関連記事:「滋賀から世界へー11月26日「世界アクションデー」で核兵器廃絶を訴えよう」

地道な活動を続けるオランダのNGO組織「PAX」

 オランダの「PAX」という団体は、世界中の大手金融機関の年次報告書をチェックして、大手銀行が「核兵器製造企業」に融資しないように働きかけ続けています。とても、地道な活動に見えますね。
 そんな地味に思える活動を続ける「PAX」ですが、日本国内でも活動が認知され始め、今年の8月『毎日新聞』が国内の大手金融機関12社に「核兵器製造企業」への融資に関するアンケートを行いました。
 その結果10社が「核兵器・関連製品メーカーへの投融資を禁止するか、一定の制限を設けている」ということがわかりました。
 ただし、核兵器産業への投融資を全面禁止する欧米なみの厳しい方針を採用しているまでには至っておらず、曖昧さが残っています。

日本における核兵器製造企業への融資の現状は?

 日本では、「(核兵器製造企業に融資をしないことは)顧客や株主から評価される」としながらも、企業のプロジェクトごとに投融資を判断するため、丸ごとその企業に投融資をしないとした欧米の金融機関とは違っていました。

-- 行一覧 --
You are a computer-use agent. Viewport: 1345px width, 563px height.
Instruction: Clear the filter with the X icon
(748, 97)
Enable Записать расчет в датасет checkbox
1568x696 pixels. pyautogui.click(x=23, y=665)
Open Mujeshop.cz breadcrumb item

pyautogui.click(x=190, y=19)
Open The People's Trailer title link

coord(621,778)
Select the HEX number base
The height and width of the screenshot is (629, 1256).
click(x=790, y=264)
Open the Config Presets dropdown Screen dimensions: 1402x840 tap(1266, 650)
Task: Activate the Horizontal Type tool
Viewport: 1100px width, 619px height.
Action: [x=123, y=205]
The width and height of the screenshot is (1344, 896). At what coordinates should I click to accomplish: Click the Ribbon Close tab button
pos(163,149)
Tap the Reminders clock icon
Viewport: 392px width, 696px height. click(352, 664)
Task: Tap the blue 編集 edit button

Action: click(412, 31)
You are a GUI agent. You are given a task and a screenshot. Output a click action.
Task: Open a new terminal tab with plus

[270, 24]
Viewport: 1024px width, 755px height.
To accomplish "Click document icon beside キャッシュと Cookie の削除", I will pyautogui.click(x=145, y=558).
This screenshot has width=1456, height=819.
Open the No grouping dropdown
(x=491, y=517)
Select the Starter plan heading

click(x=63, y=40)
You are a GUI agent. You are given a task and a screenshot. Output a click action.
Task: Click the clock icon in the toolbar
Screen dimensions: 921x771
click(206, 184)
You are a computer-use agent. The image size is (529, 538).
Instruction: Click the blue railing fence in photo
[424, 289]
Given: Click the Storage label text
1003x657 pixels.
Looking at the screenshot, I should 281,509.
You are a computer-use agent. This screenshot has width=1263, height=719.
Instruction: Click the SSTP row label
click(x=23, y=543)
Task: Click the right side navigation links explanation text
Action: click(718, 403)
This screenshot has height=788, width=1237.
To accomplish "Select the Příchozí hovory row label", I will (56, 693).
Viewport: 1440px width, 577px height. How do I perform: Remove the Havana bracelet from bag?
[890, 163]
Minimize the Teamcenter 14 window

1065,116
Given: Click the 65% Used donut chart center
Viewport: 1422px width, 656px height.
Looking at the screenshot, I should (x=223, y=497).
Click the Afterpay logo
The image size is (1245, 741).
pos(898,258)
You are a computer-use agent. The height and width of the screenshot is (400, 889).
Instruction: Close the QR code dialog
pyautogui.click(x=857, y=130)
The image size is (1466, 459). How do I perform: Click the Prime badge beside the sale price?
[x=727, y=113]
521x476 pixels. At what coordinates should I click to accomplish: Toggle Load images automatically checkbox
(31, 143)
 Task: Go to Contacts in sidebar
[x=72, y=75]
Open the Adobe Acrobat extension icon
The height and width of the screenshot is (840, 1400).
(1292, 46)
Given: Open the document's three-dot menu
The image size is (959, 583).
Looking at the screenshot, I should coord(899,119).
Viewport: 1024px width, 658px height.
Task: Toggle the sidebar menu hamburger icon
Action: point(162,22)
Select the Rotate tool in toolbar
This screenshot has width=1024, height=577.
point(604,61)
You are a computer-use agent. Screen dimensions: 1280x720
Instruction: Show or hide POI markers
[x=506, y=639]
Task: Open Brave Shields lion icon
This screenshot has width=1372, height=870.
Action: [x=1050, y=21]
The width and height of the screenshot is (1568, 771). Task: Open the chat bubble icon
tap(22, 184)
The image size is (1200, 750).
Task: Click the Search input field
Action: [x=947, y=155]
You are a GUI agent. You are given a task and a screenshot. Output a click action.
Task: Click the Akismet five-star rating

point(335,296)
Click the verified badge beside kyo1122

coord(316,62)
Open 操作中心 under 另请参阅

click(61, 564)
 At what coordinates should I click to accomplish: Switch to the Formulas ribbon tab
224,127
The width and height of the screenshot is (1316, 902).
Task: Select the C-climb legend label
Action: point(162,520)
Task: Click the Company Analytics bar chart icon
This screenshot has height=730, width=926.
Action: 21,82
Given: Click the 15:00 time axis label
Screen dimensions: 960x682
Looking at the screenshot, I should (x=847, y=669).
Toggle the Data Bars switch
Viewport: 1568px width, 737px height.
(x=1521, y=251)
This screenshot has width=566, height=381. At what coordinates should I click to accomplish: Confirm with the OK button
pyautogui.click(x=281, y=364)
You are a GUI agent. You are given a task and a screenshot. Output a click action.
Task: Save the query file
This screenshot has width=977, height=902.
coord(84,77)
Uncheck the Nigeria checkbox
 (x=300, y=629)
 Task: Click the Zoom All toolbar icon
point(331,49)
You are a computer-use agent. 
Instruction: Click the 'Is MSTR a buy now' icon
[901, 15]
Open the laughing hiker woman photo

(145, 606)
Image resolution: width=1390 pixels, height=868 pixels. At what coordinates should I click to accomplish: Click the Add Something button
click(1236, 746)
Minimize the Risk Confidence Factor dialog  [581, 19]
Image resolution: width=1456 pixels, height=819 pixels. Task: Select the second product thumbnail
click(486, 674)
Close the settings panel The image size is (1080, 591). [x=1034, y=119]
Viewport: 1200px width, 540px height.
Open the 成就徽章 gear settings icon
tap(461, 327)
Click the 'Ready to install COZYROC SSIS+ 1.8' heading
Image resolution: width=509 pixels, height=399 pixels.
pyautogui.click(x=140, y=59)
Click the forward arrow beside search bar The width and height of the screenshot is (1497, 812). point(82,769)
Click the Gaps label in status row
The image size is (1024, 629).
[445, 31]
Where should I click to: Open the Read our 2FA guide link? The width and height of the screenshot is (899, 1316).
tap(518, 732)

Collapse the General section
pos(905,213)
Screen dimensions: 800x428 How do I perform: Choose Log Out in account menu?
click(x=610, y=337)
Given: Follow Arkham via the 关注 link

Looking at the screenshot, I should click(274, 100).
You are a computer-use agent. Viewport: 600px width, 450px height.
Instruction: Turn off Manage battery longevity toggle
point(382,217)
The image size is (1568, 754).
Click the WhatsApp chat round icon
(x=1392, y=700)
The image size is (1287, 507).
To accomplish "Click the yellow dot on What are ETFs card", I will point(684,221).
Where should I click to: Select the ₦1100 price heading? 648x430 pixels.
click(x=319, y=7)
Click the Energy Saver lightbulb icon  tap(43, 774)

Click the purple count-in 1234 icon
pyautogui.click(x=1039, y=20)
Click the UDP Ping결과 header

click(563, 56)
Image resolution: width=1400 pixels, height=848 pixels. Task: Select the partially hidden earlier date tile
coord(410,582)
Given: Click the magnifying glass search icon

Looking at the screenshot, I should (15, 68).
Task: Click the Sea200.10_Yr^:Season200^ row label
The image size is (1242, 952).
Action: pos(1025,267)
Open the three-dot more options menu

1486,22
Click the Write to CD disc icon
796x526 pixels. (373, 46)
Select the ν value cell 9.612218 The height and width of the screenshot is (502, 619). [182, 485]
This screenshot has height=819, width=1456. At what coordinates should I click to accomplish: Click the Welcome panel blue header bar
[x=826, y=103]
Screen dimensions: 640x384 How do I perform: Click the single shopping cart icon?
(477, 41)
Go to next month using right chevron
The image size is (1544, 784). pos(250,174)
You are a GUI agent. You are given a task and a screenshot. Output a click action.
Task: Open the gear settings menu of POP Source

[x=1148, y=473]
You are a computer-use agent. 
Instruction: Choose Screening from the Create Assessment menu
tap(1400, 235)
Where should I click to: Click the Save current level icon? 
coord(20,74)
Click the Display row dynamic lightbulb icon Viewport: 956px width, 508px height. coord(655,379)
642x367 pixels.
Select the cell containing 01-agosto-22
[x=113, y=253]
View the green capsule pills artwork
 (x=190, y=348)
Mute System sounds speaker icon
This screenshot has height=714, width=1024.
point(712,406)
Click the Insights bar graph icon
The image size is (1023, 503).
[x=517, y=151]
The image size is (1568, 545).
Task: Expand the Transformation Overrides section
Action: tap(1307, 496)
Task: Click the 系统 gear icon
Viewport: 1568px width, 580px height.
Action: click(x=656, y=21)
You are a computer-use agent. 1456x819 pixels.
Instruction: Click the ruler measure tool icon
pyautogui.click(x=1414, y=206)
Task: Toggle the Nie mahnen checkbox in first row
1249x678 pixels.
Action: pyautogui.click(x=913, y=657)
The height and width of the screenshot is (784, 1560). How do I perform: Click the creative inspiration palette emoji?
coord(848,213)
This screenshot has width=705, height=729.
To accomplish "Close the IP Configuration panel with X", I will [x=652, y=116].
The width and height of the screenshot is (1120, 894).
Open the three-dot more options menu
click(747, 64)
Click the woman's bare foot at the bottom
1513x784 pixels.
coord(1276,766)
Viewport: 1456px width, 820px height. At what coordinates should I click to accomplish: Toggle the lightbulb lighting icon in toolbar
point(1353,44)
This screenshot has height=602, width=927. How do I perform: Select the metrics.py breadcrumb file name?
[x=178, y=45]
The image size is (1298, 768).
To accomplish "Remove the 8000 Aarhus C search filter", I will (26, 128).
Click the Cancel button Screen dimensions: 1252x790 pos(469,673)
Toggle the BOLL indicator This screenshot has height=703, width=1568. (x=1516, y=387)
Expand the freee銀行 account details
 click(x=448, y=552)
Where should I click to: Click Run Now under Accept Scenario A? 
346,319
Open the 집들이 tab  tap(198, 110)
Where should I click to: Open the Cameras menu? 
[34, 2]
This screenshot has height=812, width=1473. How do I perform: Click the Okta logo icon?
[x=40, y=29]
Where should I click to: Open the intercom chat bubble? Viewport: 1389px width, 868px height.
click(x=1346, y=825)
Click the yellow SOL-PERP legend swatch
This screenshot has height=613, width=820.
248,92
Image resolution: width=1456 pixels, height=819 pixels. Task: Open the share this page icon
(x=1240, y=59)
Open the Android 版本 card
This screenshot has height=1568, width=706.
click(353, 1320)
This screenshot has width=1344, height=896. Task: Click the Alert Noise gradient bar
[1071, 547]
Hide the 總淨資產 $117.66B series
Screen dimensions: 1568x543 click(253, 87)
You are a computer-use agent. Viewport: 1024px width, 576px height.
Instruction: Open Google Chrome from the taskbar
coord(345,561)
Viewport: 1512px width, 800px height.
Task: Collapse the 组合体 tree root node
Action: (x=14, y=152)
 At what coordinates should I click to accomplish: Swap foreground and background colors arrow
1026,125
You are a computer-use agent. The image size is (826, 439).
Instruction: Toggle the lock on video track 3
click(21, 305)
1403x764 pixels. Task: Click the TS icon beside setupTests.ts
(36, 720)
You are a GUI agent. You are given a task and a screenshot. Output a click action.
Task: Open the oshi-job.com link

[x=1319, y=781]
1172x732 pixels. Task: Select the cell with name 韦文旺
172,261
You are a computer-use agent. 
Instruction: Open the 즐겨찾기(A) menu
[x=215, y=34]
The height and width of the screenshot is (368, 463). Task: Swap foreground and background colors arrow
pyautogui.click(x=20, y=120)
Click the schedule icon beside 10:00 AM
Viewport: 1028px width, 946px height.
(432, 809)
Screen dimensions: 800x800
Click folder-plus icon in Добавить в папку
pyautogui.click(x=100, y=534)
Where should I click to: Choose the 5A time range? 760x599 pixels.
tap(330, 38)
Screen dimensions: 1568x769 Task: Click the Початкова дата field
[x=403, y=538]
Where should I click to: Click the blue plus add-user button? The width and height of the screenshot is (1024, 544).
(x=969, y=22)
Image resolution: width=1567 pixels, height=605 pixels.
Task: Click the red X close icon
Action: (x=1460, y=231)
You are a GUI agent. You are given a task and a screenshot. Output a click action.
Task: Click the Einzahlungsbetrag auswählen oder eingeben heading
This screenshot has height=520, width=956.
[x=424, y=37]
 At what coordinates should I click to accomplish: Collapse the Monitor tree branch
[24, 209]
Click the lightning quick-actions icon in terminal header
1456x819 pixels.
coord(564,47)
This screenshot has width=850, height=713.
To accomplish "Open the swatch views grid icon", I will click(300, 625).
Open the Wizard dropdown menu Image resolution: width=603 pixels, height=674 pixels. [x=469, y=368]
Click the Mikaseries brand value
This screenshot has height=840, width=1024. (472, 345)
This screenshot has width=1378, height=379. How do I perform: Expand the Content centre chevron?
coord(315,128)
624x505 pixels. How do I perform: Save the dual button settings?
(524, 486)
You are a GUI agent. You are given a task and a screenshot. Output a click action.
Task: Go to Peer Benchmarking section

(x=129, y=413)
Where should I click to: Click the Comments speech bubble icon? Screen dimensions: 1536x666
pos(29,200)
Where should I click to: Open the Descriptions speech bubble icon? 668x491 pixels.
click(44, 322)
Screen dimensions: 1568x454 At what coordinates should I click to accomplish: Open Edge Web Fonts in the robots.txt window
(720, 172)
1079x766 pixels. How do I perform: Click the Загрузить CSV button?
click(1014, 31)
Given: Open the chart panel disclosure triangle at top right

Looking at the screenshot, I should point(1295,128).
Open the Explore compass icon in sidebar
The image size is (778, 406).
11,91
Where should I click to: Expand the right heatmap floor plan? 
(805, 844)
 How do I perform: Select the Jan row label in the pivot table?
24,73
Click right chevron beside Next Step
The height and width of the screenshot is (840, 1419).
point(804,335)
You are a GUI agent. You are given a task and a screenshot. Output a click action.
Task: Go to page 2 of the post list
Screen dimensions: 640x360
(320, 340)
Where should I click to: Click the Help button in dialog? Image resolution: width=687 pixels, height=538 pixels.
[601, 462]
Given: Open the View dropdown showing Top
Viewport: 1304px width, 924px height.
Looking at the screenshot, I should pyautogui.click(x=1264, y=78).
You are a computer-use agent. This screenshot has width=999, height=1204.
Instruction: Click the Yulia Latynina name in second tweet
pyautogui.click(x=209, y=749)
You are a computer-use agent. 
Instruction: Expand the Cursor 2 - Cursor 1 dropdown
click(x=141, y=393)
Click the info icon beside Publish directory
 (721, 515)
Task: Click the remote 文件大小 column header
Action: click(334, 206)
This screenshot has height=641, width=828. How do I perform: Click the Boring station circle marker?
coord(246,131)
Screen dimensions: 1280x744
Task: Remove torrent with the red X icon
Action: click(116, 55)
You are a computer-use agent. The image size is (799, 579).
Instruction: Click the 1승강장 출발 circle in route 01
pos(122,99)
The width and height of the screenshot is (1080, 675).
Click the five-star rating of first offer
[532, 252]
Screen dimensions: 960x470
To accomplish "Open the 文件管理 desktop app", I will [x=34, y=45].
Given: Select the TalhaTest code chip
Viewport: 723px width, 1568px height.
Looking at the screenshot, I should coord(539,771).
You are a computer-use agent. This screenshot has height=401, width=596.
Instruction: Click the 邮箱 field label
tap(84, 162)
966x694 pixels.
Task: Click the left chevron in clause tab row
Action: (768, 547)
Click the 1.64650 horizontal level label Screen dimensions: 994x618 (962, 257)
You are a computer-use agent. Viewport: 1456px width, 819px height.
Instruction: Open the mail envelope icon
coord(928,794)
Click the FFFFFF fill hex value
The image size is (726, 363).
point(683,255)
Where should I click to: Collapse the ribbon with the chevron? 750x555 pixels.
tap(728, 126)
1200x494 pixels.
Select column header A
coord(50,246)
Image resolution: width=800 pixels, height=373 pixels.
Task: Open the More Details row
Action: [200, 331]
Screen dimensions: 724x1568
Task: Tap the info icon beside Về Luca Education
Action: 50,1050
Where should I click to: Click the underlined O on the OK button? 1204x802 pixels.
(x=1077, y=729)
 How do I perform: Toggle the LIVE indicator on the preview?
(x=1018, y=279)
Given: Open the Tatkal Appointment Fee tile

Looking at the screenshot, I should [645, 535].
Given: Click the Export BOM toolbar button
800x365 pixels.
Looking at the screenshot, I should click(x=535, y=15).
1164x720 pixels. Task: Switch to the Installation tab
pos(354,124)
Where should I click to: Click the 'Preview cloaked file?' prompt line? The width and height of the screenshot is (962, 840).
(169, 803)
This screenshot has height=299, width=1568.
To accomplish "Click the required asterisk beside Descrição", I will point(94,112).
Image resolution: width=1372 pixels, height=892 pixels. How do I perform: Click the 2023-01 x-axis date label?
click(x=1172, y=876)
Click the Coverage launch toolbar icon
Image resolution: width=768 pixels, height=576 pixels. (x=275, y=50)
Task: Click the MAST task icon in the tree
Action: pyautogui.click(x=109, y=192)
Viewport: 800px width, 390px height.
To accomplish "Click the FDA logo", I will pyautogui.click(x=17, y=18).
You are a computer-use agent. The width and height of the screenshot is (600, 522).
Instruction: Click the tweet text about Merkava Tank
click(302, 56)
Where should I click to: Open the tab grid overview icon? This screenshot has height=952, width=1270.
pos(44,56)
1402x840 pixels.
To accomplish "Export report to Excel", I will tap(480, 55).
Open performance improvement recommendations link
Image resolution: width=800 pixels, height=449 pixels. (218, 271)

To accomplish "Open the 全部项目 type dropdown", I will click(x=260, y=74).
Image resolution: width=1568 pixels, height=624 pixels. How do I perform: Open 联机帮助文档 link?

-- 課題 --
核兵器製造企業への融資を扱った本文を引き継ぎ、最後の一文の後から続きを書くこと。

-- 出力 --
 このためオランダの「PAX」によれば、日本の金融機関の評価は低いままです。核兵器製造業界への投融資を包括的に禁止した最高評価の金融機関は、世界でアメリカ、イギリス、オランダなどに55機関ありますが、日本ではゼロです。一定程度評価される「次点」に選ばれた54機関に、日本では「りそなホールディング」が入ったのが最高でした。
 日本では「反核医師の会」を中心に、金融機関が核兵器産業への投融資をしないよう地道に働きかけが続けられています。

 世界で唯一の原爆被曝国である日本が、本来は率先して核兵器製造企業への投融資を批判し、核兵器製造を世界からなくしていくというメッセージを発するべきです。
 日本の金融機関から核兵器製造企業への投融資をこれ以上させないためにも、国内の金融機関の動きを私たちも意識を持っていきたいですね。